We need to speak the same language for us to have a discussion.

I said "Randomness is about absolute unpredictability. Quantum mechanics provides simple examples."

It seems obvious I meant "examples of absolute unpredictability" (and I did).

You (wrongly) suggest "absolute unpredictability" involves counterexamples to "causality". No physicist would agree.

You are confusing "determinism" (the absence of randomness) with "causality" (which is that information propagates forward in time. i.e. in a relativistic universe, the transmission of information is bounded by the future light cone). If you don't know this, please read the article Causality (physics), that will bring you up to date.

I can see now that you may be using "causality" in the way Hume might have in the 18th century, but understanding of the world has advanced to require a more precise meaning. The world is not like people thought it was in the 18th century, and an 18th century way of thinking about it is no longer precise enough. Until the 20th century people could still imagine the world was deterministic, but that stopped being so with improved knowledge.

....and to go any further breaks the ridiculous rules that cause even such obscurity.

elroch.. this is just more of the same. lets rephrase my Q. and this time lets use the one definition we already agreed upon. determinism.

"Determinism: The world is governed by (or is under the sway of) determinism if and only if, given a specified way things are at a time t, the way things go thereafter is fixed as a matter of natural law"

why do you believe that QM is not deterministic?

another Q. is why do you think that D has anything to do with predictability? after all D and TR are in the same equation, but thats secondary.. and only if you wont use it to avoid the above.

......but.. you like reality’s opposition??

............... it has  n e v e r  been a thing in relation to all that is Good!

We certainly can discuss it, but obviously not on this thread. I would be happy to chat message, or accept yours.

....have sent request

The reason I say QM is not deterministic is that it is not.
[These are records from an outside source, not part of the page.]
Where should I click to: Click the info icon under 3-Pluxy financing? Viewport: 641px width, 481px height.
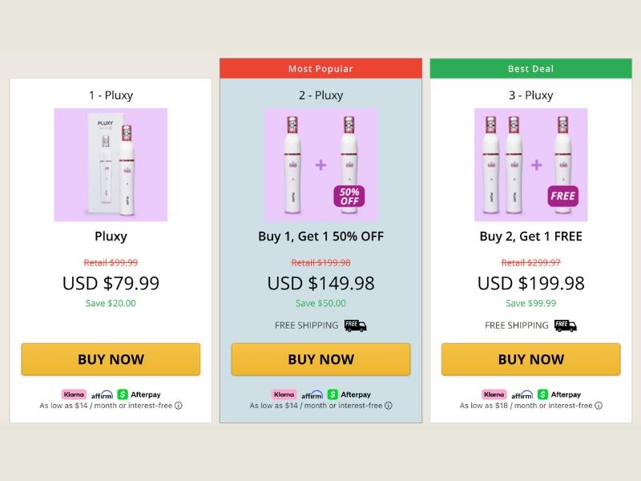click(599, 406)

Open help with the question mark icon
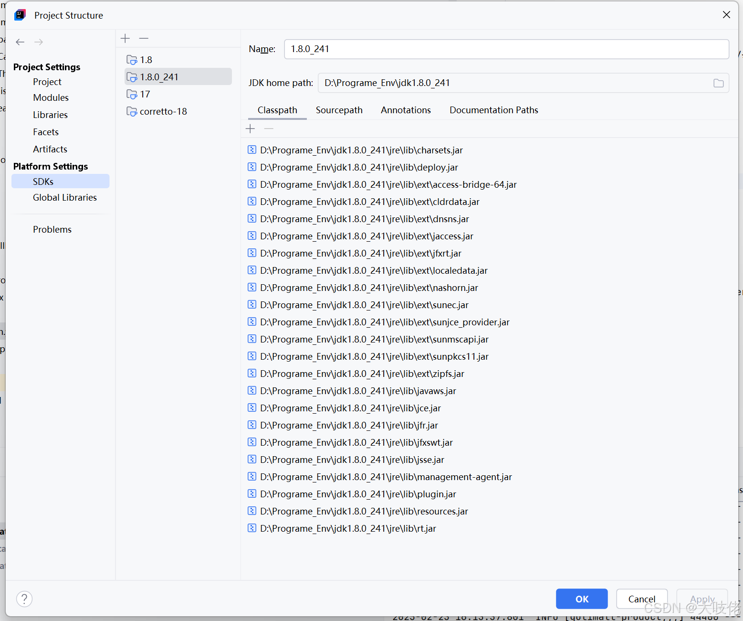[x=24, y=599]
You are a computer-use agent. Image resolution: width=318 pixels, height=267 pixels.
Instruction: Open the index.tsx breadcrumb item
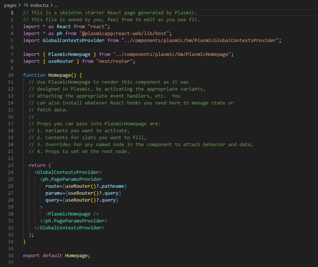(39, 5)
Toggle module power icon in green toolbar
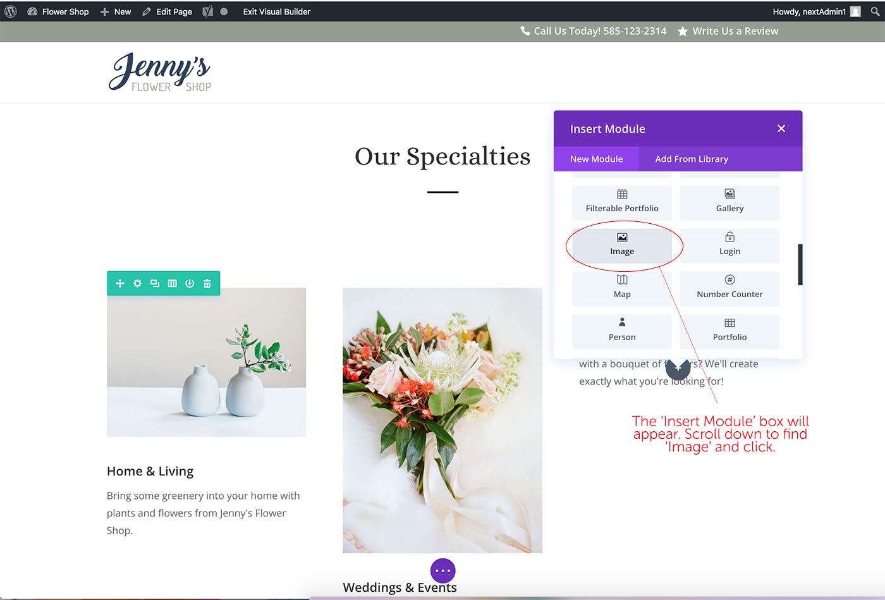The width and height of the screenshot is (885, 600). point(190,283)
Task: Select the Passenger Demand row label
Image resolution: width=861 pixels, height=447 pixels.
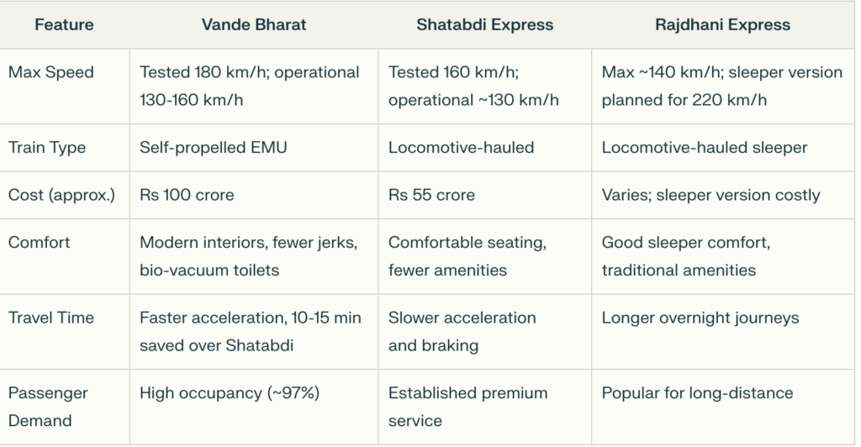Action: (48, 406)
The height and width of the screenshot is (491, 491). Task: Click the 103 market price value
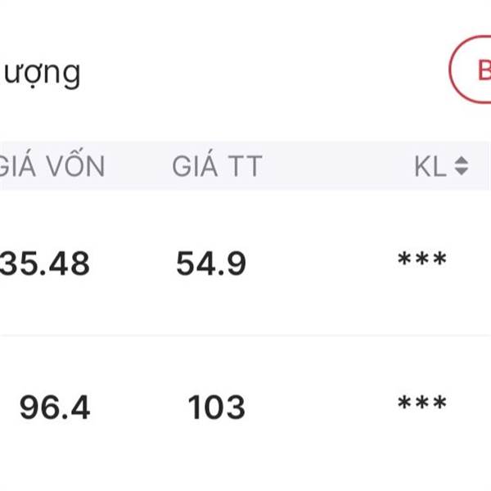tap(217, 407)
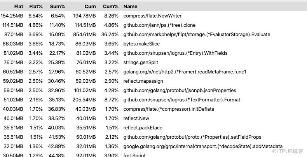Image resolution: width=307 pixels, height=157 pixels.
Task: Sort by the Flat column header
Action: 19,7
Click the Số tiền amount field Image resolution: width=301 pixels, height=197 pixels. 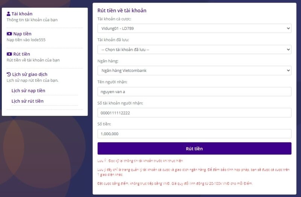coord(194,134)
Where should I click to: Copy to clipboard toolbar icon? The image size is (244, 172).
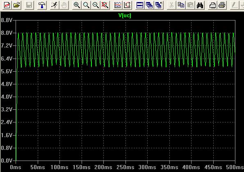(181, 5)
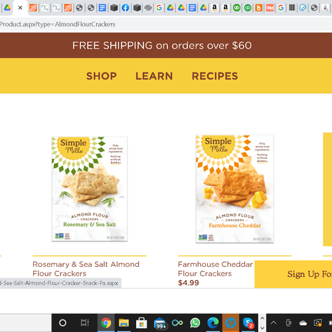Open the LEARN menu
Viewport: 332px width, 332px height.
click(154, 76)
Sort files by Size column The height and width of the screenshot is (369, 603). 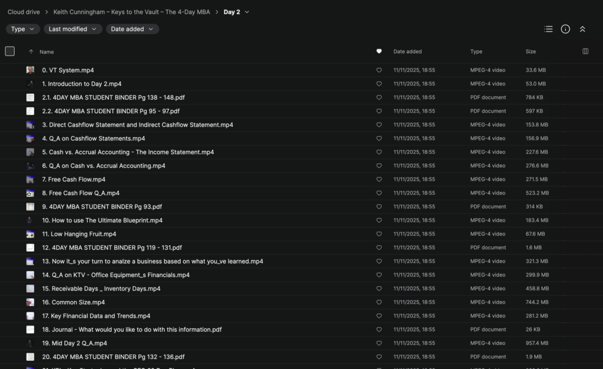[531, 51]

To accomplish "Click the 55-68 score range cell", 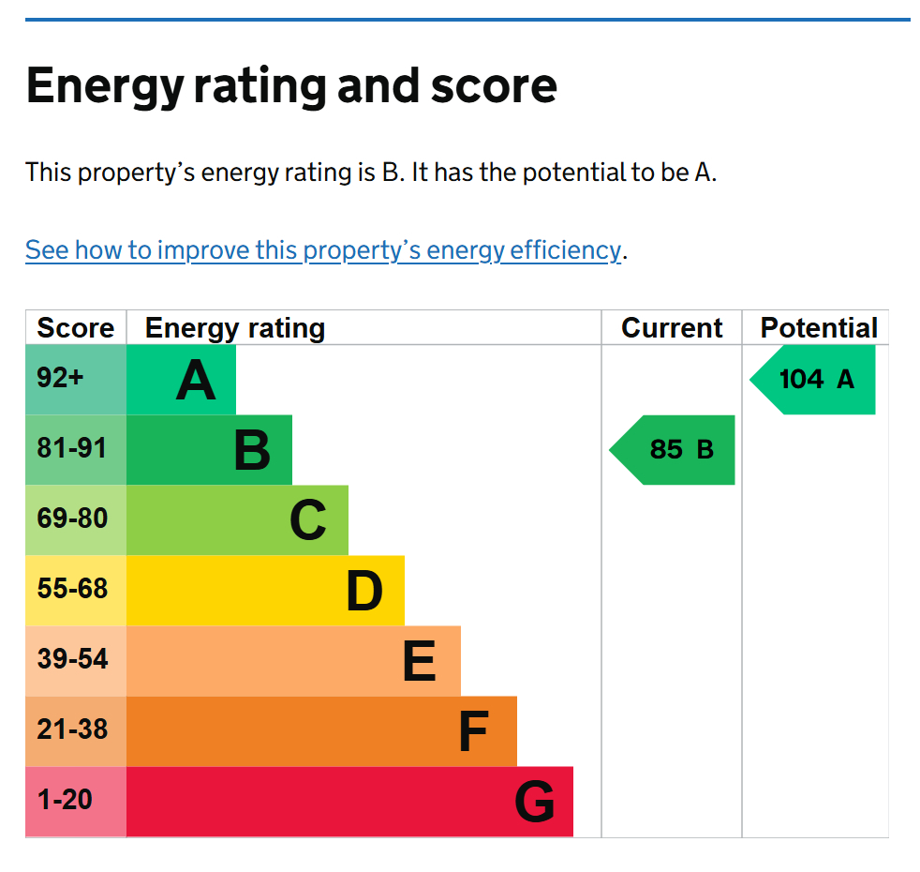I will click(76, 591).
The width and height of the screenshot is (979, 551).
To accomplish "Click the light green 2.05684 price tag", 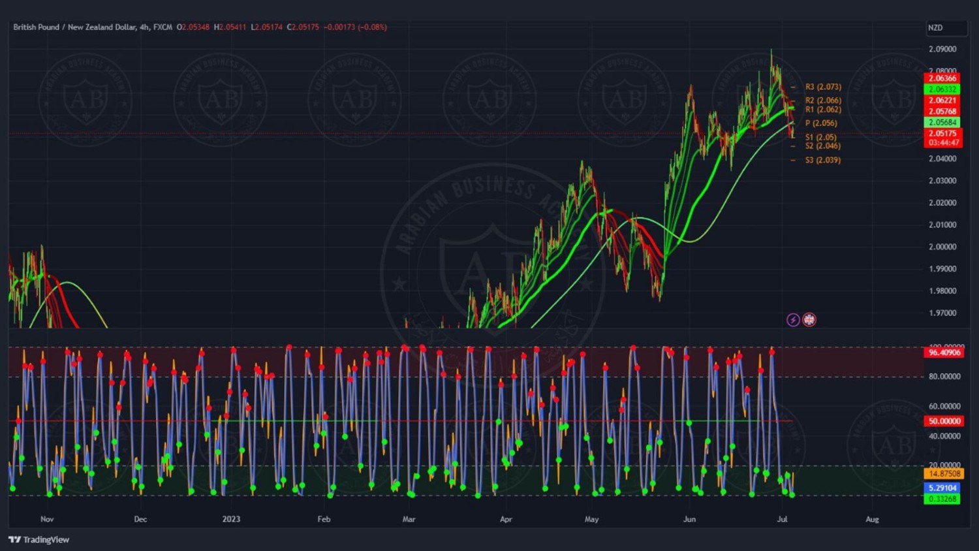I will coord(942,123).
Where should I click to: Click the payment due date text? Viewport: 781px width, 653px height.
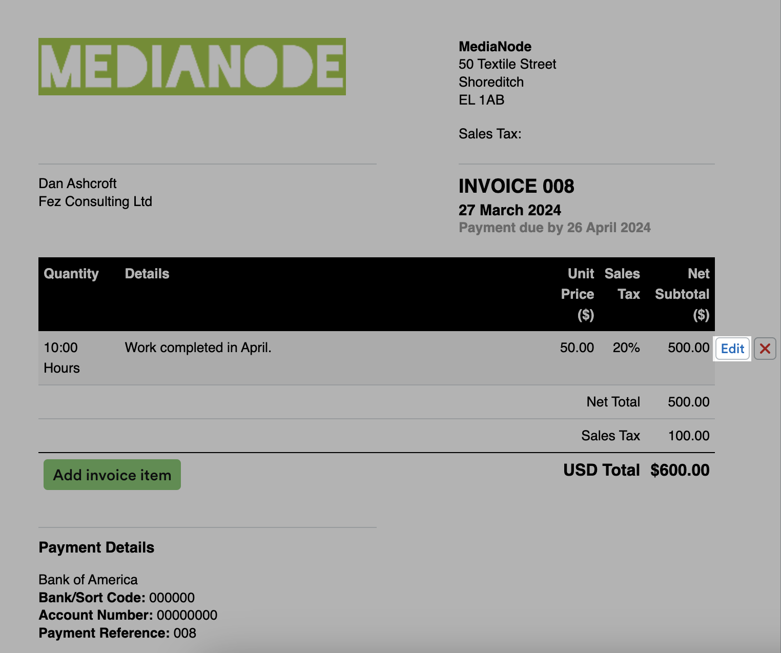pyautogui.click(x=554, y=228)
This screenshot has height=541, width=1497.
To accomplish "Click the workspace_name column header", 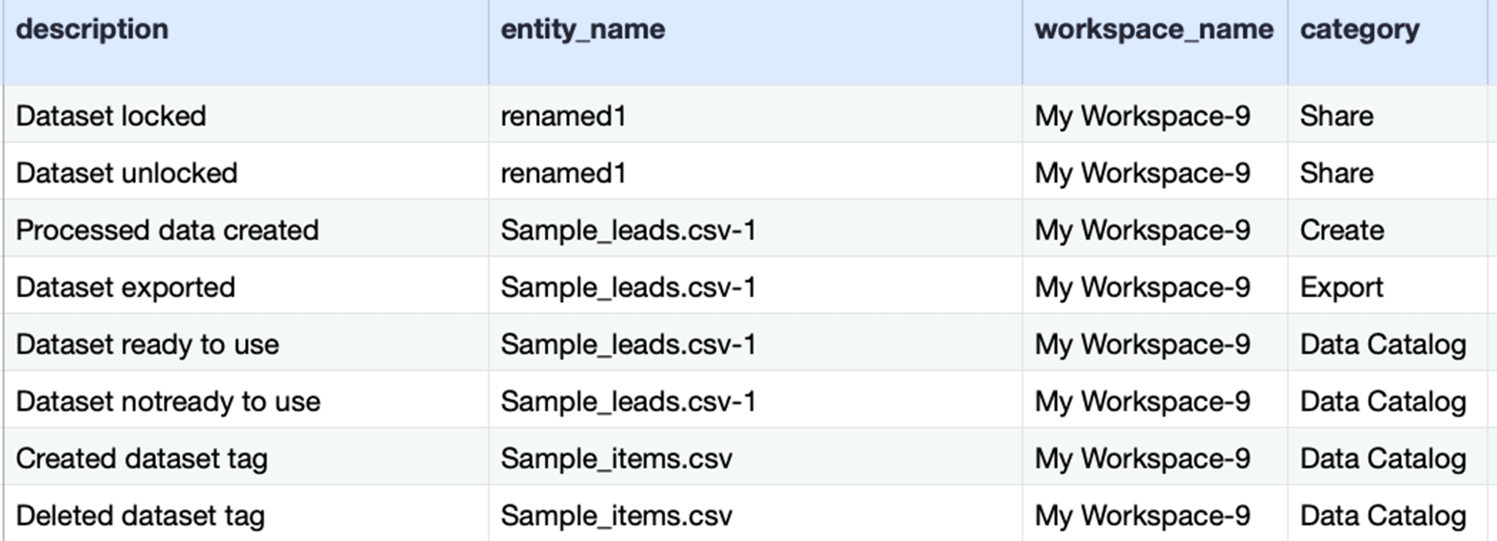I will [x=1154, y=30].
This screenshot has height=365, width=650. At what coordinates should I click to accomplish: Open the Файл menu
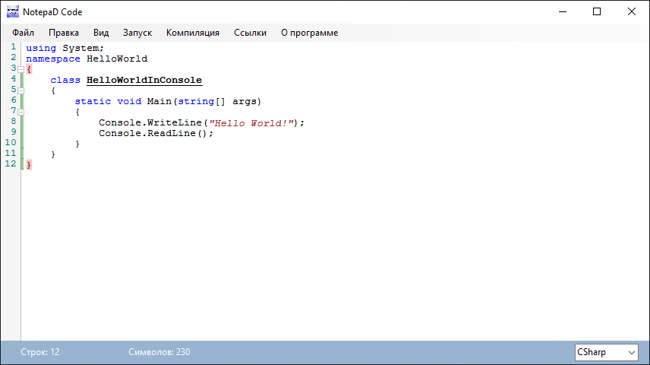coord(23,33)
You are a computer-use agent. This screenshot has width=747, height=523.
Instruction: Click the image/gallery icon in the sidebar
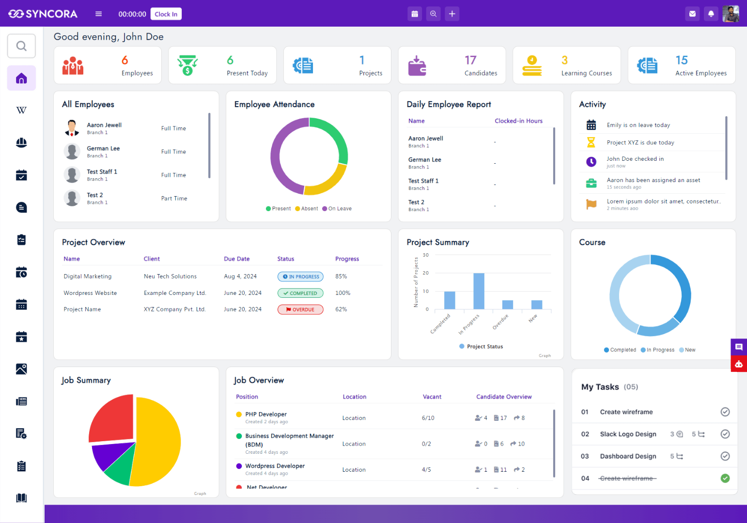click(x=21, y=369)
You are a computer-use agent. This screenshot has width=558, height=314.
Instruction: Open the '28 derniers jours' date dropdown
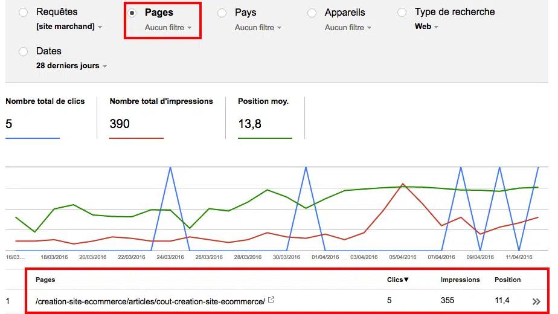pos(71,66)
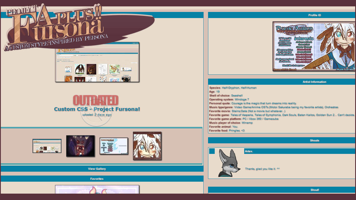This screenshot has height=200, width=356.
Task: Click the Project FA Plus Fursona logo
Action: (x=79, y=27)
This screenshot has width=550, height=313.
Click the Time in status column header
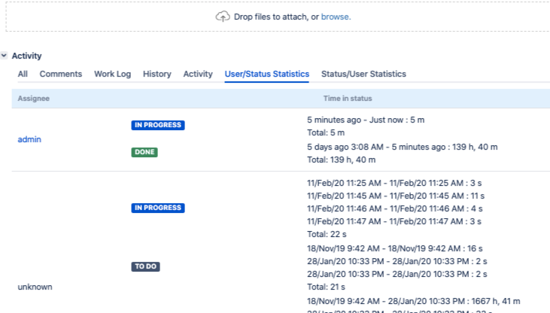coord(348,99)
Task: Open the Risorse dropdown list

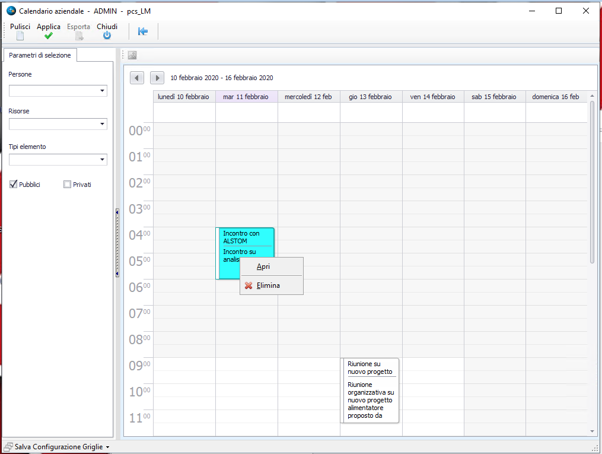Action: coord(103,124)
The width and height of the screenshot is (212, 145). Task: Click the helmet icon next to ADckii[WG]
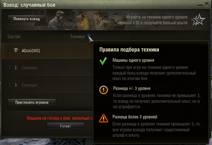coord(16,50)
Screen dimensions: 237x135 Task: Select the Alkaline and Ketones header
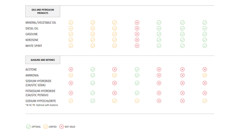43,60
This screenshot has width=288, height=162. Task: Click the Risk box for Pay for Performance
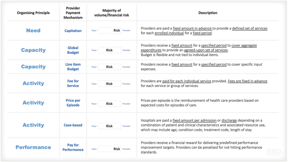110,149
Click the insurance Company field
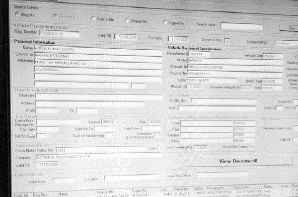Screen dimensions: 298x197 99,157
Suppose you specify the wave function of a particle in empty space. Absolutely any wave function you like. Note that another way of thinking of this is as a sum of eigenstates according to your preferred basis (position eigenstates correspond to the usual eigenstate and the wave function describes the coefficient for every point in space, each of which corresponds to a basis vector - an eigenstate with fixed position.

Now suppose you are going to observe the position of this particle one second later. When you make the observation, you will know the position of the particle precisely.

The wave function at the start determines the wave function at the time of observation (by Schroedinger's equation).  The wave function at the time of the observation determines the PROBABILITY DISTRIBUTION OF THE POSITION.  But it does not determine the position itself. This has an element of randomness.

The reason I described this example with a delay before observation is that without it, you could (in principle) have a wave function that was a Dirac delta function at a specific position, which would mean that for an instant, the position is known precisely. But as time passes uncertainty in the position always grows (because this is a combination of uncertainty in the initial position and uncertainty in the momentum.

So the lack of determinism in quantum mechanics is restricted to observations, described as "collapsing of the wave function" in the Copenhagen Interpretation.

Another way to think of it is that the wave function describes our lack of complete knowledge about state, Even when it is in an eigenstate w.r.t. one observable, it will not be w.r.t. another observable if the latter does not commute with the former (eg momentum and position). Observations reduce our lack of complete knowledge for some observable, but the physics (eg Schroedinger's equation) is describing the evolution of the state of knowledge (or the state of knowledge of the state  ) over time.